_WHAT THIS TASK INVOLVES_. Output, word for word, each line from the one with "The image size" through the end of the listing below, excluding every picture.
**** DATASET ****
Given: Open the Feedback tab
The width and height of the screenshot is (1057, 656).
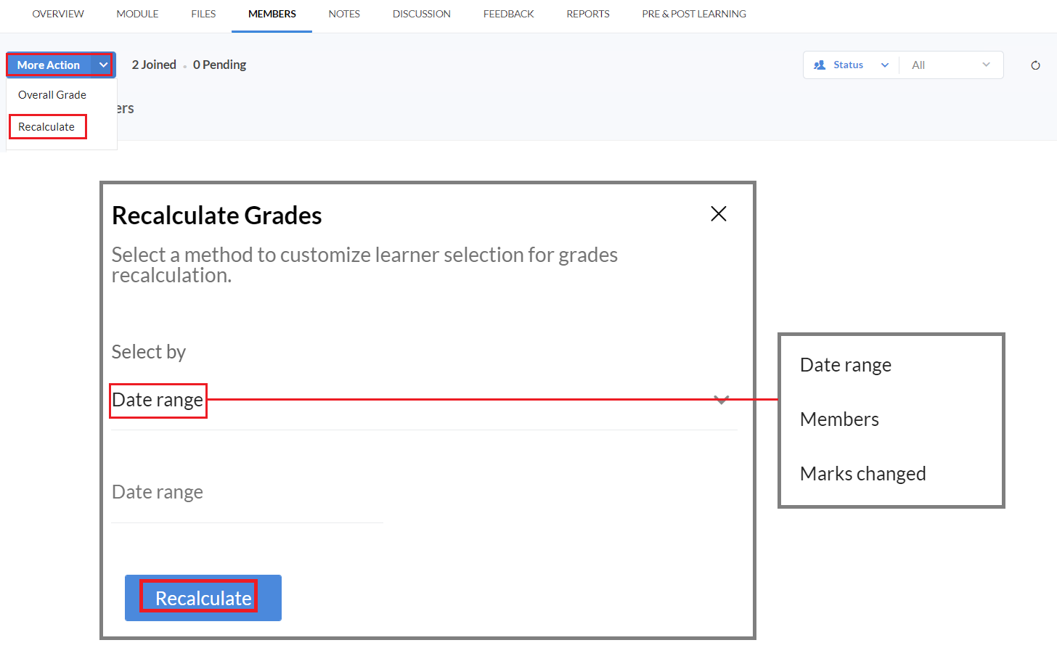Looking at the screenshot, I should coord(508,14).
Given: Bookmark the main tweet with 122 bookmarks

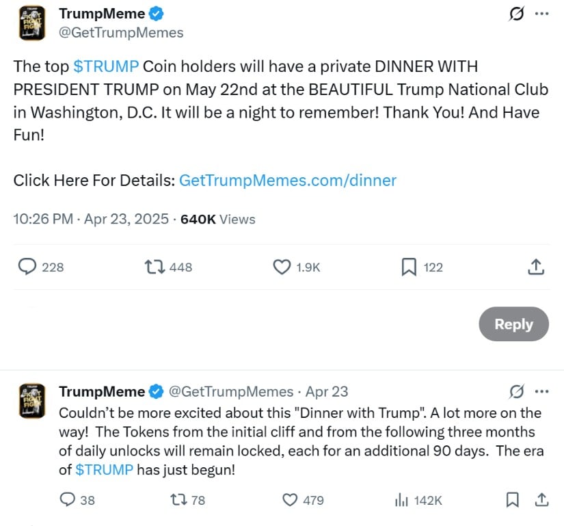Looking at the screenshot, I should tap(409, 267).
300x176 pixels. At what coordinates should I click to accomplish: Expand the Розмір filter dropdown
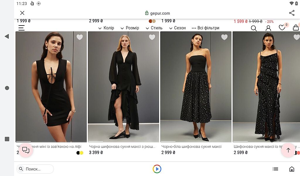tap(130, 28)
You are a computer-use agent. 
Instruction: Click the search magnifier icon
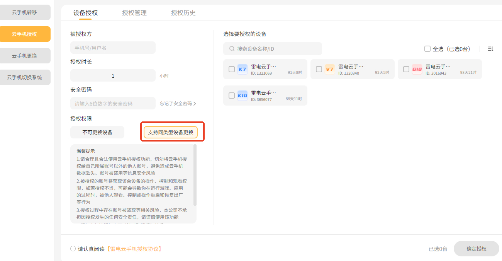point(232,49)
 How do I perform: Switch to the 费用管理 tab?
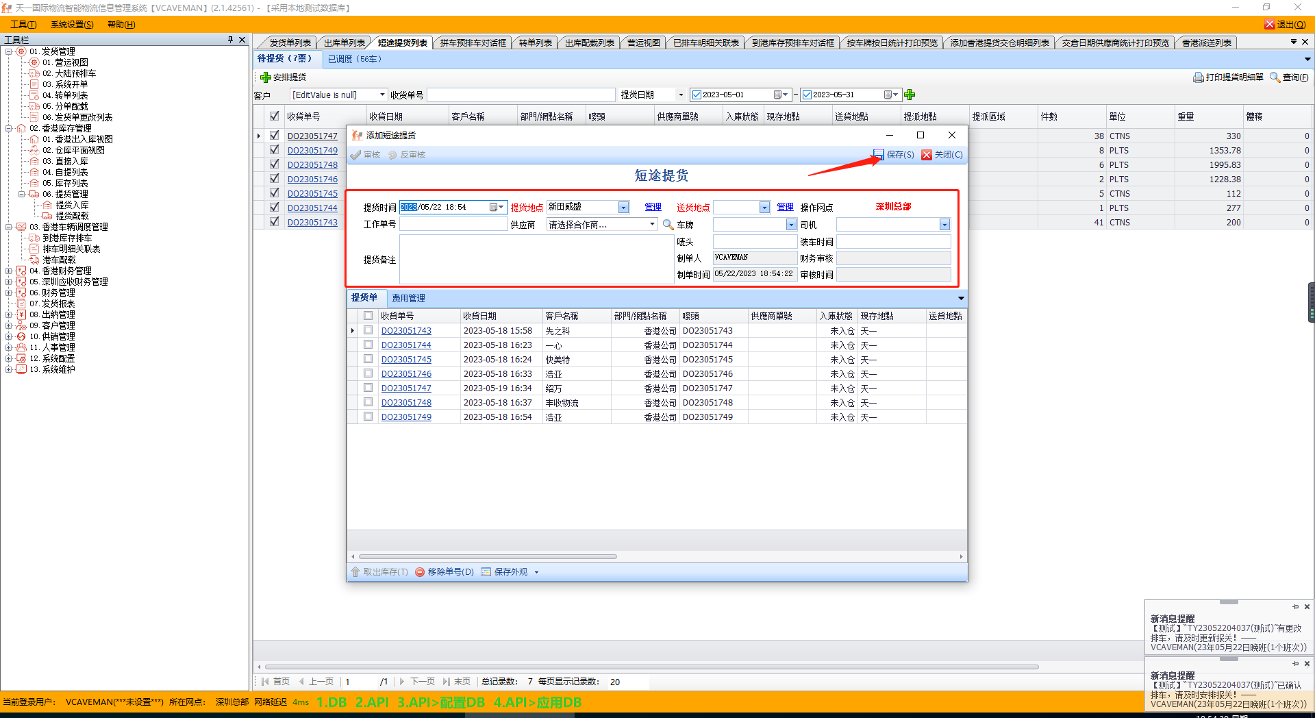pos(408,298)
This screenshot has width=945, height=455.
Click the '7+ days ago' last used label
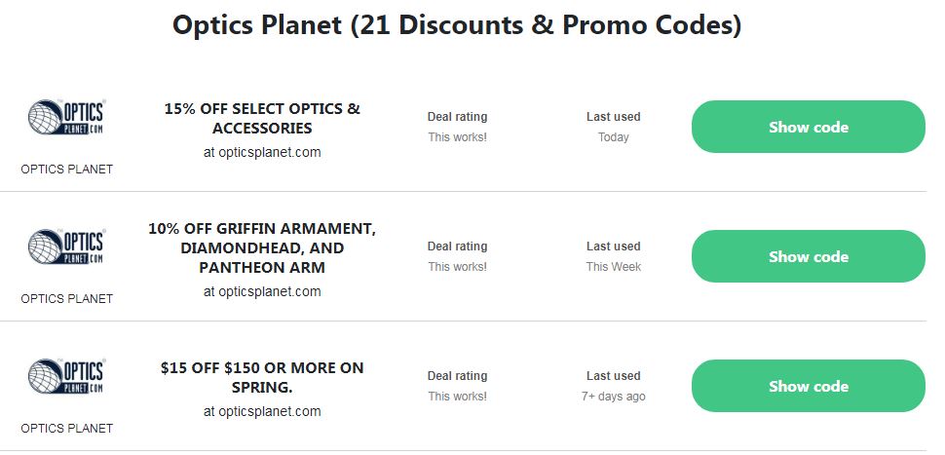(x=613, y=397)
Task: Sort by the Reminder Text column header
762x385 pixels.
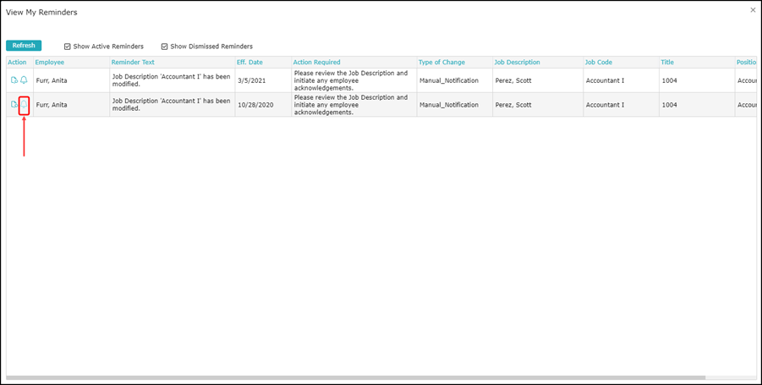Action: (133, 63)
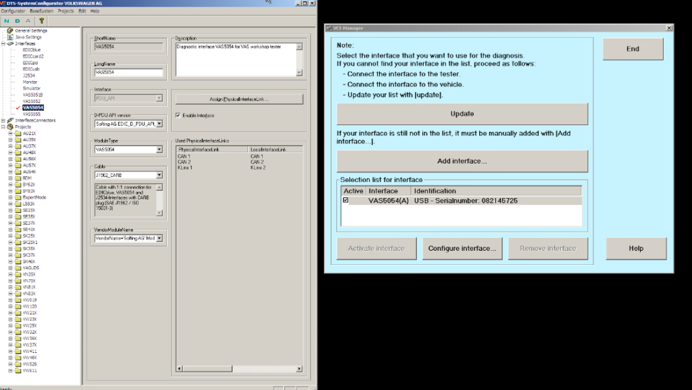The height and width of the screenshot is (390, 692).
Task: Select the Java Settings icon
Action: 9,36
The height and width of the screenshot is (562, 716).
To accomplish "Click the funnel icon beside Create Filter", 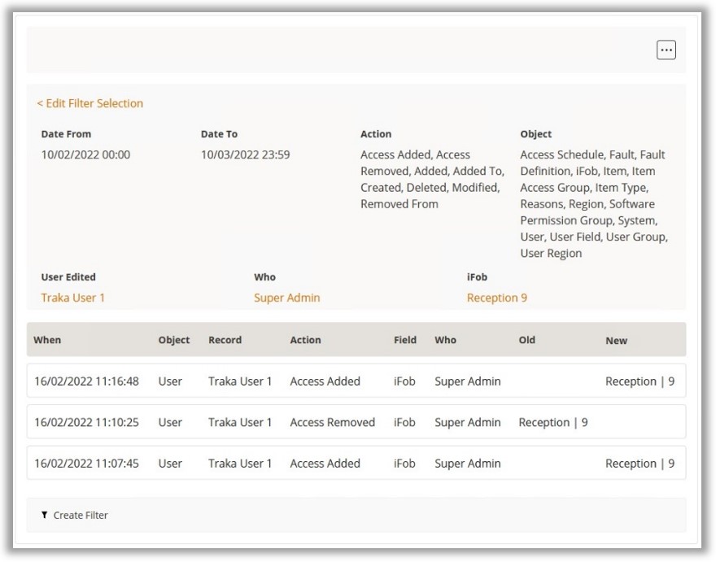I will pyautogui.click(x=44, y=515).
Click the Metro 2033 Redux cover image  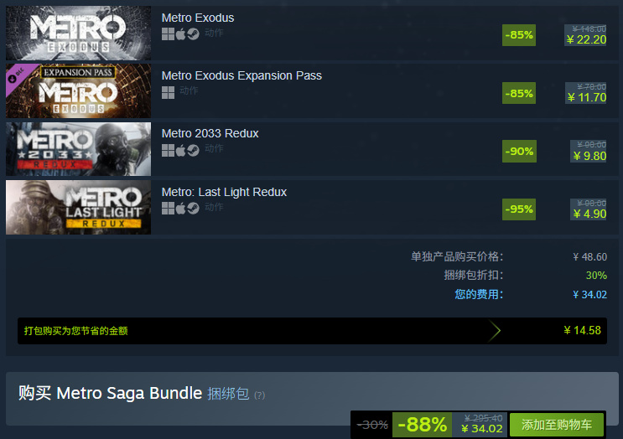point(78,149)
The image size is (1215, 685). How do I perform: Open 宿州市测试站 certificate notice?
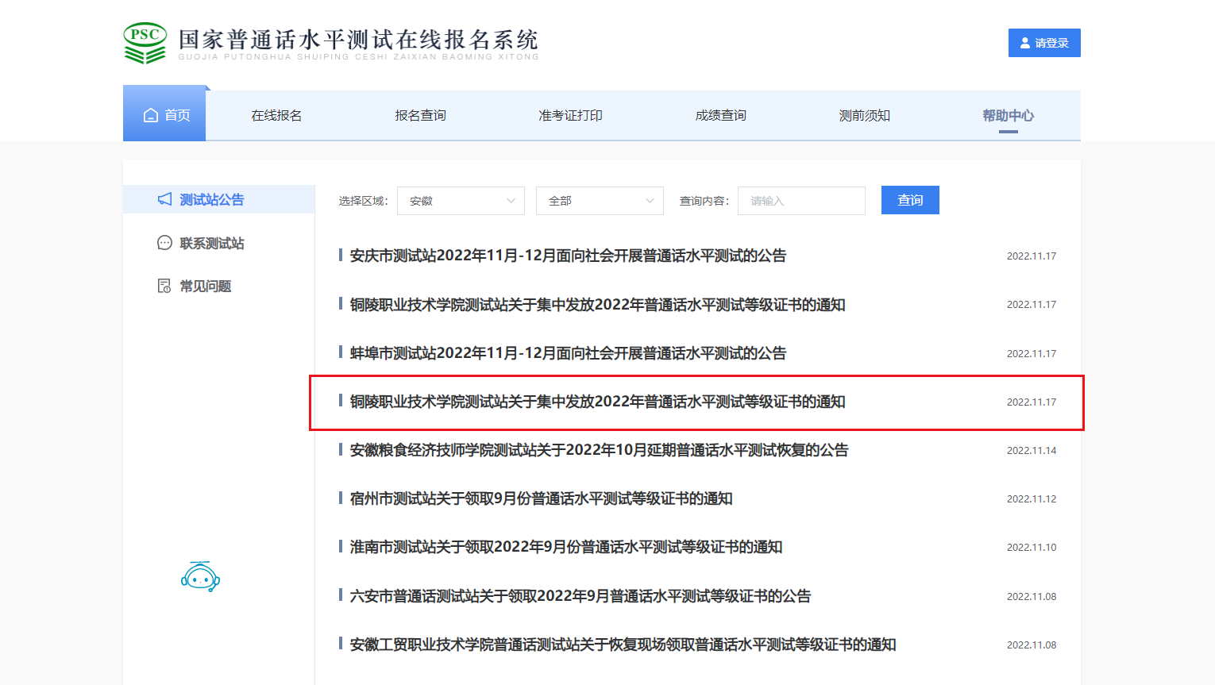541,498
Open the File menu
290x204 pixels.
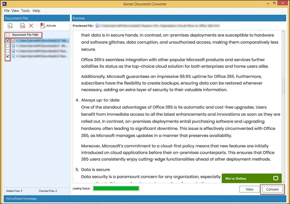coord(7,11)
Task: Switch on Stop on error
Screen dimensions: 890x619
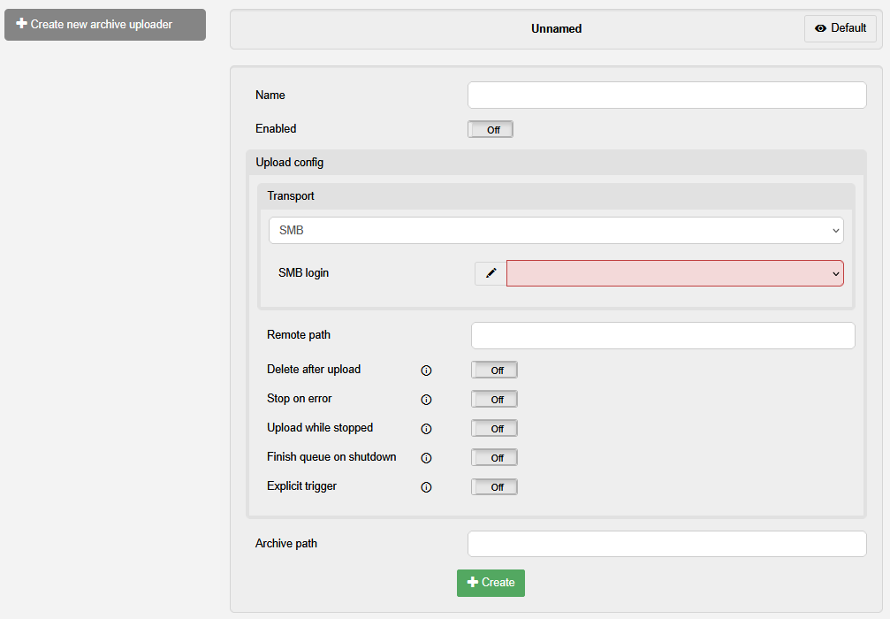Action: (494, 400)
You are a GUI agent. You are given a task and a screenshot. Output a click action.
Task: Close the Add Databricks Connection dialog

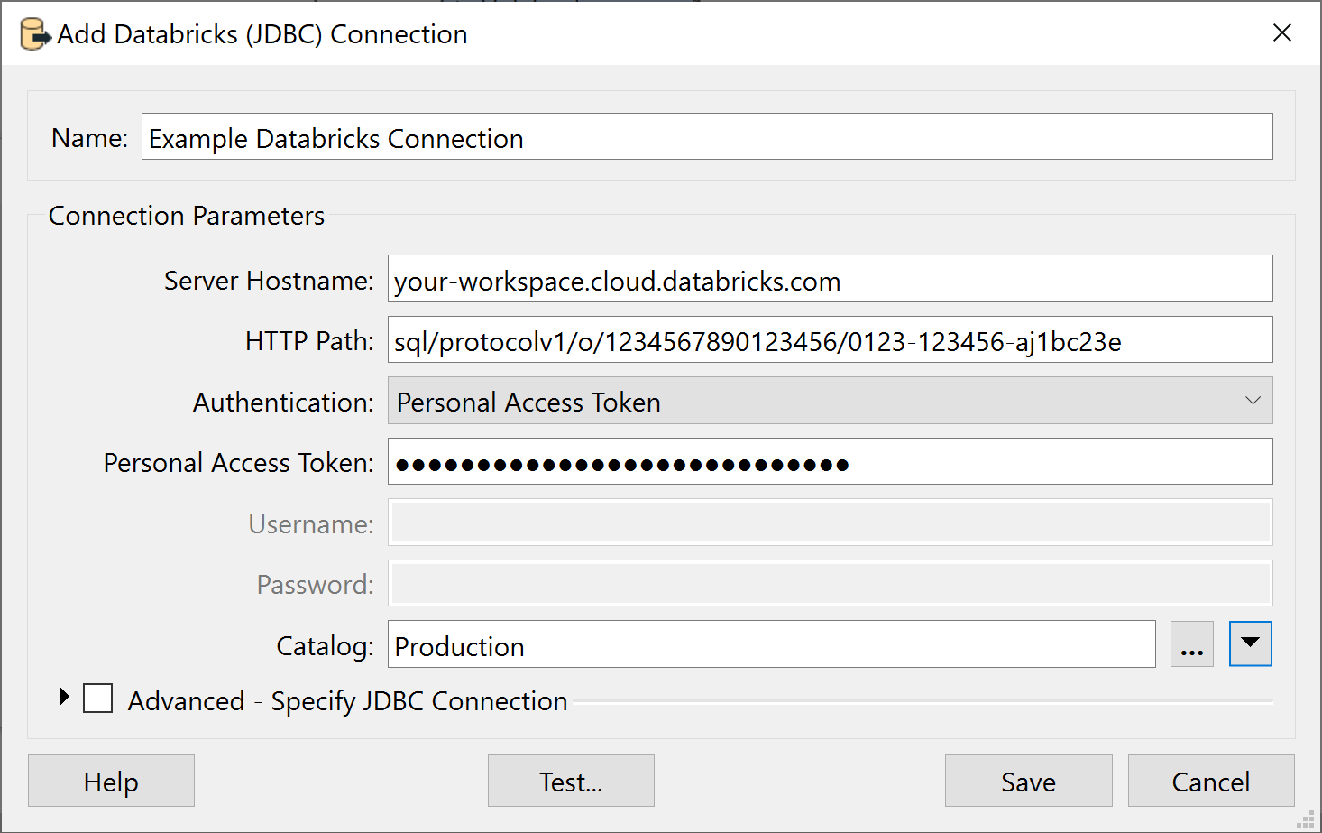(1282, 32)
****
_RESPONSE BELOW_.
The image size is (1215, 685). How do I perform: Open 宿州市测试站 certificate notice?
541,498
Open the File menu
290x204 pixels.
coord(7,11)
Task: Switch on Stop on error
Screen dimensions: 890x619
Action: (494, 400)
You are a GUI agent. You are given a task and a screenshot. Output a click action.
Task: Close the Add Databricks Connection dialog

(1282, 32)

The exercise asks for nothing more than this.